• Available records:
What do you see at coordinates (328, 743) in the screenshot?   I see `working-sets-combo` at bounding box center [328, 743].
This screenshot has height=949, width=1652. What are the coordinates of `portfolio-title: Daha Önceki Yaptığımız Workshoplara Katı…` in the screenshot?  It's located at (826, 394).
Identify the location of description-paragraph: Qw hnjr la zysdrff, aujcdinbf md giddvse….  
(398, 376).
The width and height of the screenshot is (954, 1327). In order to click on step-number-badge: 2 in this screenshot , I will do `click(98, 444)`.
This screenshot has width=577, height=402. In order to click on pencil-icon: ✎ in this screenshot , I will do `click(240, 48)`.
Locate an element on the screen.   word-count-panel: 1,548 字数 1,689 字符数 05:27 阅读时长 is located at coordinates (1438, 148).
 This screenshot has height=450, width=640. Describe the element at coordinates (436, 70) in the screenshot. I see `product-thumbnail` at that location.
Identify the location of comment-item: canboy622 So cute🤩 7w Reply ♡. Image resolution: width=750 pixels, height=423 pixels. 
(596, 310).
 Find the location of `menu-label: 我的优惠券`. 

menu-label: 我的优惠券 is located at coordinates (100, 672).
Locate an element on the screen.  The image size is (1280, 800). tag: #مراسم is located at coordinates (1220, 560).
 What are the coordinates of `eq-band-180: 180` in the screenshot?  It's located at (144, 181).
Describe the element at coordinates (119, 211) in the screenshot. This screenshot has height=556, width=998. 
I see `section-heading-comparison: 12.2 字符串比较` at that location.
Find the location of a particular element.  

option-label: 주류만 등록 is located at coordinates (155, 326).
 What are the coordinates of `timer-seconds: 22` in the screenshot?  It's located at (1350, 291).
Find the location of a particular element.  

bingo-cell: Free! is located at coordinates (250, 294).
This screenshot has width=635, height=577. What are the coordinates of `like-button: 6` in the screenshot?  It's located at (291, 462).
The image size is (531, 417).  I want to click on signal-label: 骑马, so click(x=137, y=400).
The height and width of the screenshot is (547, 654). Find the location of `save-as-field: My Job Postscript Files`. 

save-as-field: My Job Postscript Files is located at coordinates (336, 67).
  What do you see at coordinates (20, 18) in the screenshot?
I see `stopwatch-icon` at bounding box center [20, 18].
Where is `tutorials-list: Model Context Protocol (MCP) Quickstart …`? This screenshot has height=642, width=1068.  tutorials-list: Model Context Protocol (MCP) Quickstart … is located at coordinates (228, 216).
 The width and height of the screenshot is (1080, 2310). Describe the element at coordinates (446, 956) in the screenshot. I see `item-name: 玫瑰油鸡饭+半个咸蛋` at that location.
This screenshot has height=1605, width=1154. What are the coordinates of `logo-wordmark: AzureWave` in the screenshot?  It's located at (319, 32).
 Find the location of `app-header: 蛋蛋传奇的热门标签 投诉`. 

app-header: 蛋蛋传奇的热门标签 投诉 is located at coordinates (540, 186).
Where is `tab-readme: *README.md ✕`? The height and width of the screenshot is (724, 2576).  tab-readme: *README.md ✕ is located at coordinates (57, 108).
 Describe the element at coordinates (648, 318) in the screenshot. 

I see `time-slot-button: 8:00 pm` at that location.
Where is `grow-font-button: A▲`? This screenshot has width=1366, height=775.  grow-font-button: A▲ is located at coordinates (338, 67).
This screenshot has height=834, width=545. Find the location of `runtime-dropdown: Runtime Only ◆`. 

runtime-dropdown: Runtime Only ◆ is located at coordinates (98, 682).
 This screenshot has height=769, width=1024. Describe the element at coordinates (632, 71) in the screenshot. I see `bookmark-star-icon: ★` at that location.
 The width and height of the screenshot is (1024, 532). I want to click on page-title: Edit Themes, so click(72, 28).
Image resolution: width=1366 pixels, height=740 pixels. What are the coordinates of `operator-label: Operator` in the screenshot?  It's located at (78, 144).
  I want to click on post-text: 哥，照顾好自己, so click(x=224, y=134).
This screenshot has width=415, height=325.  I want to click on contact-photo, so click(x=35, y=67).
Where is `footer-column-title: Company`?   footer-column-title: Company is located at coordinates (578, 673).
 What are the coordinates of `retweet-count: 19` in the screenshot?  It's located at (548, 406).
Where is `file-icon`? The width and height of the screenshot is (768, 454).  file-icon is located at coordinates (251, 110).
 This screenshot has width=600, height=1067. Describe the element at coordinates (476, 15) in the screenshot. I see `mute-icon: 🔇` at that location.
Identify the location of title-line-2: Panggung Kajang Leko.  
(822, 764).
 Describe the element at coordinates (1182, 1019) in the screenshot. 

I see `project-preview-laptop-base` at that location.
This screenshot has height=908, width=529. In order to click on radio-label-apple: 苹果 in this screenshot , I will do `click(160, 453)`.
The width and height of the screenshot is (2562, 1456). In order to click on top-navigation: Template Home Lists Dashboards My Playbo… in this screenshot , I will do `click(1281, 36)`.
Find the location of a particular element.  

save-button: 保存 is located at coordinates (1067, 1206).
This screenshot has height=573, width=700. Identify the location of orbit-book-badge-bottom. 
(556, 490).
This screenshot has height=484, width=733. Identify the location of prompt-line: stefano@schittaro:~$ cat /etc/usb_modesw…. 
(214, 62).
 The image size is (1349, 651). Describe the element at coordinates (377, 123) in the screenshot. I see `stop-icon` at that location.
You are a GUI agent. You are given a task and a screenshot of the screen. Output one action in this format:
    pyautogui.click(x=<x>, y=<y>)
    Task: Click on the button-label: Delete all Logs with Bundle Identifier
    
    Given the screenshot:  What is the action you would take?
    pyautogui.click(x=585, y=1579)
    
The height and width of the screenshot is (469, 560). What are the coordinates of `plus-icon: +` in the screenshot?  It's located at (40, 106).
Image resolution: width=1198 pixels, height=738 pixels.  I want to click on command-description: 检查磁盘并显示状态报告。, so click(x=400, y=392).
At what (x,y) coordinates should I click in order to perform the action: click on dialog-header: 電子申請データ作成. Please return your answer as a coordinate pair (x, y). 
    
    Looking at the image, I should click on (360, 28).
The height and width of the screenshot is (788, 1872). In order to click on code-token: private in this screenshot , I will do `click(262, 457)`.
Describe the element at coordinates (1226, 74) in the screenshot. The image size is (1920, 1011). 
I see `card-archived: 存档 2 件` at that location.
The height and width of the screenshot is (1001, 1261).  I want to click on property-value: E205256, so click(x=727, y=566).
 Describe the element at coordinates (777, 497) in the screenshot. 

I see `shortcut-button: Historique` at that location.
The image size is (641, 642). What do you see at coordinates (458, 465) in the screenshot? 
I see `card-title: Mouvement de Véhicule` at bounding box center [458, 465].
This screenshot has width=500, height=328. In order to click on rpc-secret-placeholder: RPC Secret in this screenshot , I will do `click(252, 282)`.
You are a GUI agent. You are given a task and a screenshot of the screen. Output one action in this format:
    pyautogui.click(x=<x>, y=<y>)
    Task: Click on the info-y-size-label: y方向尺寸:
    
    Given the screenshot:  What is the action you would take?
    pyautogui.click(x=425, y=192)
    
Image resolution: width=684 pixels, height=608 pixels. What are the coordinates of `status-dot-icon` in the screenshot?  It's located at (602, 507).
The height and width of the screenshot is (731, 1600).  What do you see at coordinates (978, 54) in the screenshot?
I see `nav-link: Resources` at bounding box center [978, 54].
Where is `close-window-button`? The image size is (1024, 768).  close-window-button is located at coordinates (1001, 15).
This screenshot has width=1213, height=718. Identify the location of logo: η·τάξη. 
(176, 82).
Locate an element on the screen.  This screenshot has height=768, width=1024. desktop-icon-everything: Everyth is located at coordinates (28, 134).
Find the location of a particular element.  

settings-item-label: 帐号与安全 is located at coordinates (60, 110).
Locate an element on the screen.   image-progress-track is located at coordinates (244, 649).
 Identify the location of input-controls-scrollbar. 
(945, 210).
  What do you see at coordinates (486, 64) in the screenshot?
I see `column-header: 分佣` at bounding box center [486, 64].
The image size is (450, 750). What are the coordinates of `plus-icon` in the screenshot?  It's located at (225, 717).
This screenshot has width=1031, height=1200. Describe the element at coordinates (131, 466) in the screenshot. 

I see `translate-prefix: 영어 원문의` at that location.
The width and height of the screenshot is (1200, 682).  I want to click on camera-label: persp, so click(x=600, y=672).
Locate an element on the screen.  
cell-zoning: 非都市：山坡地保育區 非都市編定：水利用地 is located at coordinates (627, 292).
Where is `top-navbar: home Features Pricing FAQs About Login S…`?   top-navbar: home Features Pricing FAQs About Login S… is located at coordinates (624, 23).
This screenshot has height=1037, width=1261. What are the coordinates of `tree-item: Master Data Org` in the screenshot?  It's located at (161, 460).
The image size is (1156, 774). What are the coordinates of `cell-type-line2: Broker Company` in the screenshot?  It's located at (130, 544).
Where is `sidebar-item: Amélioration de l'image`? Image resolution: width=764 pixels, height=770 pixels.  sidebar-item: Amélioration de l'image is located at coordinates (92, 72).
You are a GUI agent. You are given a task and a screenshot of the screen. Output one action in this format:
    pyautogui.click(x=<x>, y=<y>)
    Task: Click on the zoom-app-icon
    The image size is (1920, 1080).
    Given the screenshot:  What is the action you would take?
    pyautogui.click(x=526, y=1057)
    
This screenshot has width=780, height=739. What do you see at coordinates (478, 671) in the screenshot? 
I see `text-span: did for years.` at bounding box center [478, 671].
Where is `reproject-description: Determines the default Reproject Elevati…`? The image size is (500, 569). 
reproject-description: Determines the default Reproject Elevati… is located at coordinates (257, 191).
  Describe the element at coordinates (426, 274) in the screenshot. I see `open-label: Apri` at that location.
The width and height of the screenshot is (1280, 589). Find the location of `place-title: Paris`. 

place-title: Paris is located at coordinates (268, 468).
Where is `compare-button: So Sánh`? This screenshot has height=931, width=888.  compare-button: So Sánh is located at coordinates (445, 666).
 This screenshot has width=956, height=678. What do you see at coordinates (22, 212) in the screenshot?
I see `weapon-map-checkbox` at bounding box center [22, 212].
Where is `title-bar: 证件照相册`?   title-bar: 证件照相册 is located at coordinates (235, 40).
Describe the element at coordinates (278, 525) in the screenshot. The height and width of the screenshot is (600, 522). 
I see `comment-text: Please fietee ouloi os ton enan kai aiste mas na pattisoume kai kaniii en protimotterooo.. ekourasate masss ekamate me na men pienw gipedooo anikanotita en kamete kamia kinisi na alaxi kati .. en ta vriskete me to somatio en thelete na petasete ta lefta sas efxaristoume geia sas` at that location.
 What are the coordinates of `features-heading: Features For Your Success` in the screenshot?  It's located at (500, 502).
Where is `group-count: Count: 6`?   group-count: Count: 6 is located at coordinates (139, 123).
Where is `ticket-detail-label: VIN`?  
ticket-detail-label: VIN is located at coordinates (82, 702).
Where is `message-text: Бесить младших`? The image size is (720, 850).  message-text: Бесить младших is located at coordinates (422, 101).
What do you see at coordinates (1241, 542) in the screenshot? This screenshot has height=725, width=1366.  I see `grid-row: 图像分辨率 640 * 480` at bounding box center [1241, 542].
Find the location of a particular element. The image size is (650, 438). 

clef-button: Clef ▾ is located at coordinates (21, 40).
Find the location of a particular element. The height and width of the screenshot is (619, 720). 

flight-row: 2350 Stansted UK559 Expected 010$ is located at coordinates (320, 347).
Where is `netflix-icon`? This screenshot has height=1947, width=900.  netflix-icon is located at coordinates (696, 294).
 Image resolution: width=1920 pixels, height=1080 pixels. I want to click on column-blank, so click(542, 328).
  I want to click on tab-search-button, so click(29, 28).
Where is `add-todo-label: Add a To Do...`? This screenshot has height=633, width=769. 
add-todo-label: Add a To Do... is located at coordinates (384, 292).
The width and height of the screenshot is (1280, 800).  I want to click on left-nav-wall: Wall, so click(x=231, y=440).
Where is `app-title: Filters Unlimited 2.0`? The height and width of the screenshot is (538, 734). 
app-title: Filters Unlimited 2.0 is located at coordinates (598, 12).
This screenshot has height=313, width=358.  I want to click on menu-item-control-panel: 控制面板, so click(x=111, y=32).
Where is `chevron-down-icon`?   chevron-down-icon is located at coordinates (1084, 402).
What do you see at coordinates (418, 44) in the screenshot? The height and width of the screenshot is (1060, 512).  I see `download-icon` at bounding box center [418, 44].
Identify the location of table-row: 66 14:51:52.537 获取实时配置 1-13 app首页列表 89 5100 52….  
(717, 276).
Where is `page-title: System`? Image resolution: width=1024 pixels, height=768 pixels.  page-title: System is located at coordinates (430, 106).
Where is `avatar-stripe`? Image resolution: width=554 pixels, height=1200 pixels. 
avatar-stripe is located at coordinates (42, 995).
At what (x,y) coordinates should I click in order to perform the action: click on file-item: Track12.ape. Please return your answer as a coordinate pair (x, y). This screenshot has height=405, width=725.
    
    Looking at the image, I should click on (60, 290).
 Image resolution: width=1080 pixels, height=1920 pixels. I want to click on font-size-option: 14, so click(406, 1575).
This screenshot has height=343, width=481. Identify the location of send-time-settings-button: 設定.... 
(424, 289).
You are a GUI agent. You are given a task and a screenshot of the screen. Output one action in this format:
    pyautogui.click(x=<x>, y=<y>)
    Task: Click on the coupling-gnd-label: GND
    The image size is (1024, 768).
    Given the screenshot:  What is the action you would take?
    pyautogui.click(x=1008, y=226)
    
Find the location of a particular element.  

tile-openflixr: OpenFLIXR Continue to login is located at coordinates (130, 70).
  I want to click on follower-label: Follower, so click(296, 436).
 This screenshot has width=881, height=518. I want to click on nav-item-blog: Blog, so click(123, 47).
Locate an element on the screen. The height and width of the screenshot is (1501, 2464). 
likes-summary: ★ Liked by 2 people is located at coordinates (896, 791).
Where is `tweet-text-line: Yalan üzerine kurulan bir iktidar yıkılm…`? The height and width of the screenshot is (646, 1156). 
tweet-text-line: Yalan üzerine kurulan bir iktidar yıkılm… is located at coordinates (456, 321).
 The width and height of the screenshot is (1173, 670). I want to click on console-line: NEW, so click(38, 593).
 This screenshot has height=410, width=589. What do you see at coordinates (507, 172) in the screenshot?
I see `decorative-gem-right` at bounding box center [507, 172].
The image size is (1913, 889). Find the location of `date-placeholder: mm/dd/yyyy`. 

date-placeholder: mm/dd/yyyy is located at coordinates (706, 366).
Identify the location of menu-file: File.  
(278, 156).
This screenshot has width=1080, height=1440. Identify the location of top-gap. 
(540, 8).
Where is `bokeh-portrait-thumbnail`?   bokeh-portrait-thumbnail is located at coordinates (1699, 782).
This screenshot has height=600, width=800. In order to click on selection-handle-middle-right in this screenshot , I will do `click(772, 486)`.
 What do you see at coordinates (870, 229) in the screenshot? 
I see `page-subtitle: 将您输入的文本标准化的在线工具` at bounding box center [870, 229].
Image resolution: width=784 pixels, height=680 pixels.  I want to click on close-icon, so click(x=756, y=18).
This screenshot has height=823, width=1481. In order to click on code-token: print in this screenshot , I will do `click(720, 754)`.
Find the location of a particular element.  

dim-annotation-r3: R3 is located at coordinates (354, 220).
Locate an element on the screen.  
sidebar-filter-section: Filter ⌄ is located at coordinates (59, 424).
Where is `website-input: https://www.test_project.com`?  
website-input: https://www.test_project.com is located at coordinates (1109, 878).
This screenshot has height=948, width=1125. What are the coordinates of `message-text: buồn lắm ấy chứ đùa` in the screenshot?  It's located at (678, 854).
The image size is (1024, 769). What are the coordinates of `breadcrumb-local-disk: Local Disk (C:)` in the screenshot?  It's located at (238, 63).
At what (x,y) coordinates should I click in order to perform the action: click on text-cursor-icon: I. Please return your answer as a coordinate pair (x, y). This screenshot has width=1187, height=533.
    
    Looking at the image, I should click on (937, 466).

• Task statement:
Copy the listing verbatim, beginning at the line that contains "Image resolution: width=784" and continuing through the end of the listing.

• Answer box:
Image resolution: width=784 pixels, height=680 pixels.  I want to click on close-icon, so click(x=756, y=18).
This screenshot has height=823, width=1481. In order to click on code-token: print in this screenshot , I will do `click(720, 754)`.
Find the location of a particular element.  

dim-annotation-r3: R3 is located at coordinates (354, 220).
Locate an element on the screen.  
sidebar-filter-section: Filter ⌄ is located at coordinates (59, 424).
Where is `website-input: https://www.test_project.com`?  
website-input: https://www.test_project.com is located at coordinates (1109, 878).
This screenshot has height=948, width=1125. What are the coordinates of `message-text: buồn lắm ấy chứ đùa` in the screenshot?  It's located at (678, 854).
The image size is (1024, 769). What are the coordinates of `breadcrumb-local-disk: Local Disk (C:)` in the screenshot?  It's located at (238, 63).
At what (x,y) coordinates should I click in order to perform the action: click on text-cursor-icon: I. Please return your answer as a coordinate pair (x, y). This screenshot has width=1187, height=533.
    
    Looking at the image, I should click on (937, 466).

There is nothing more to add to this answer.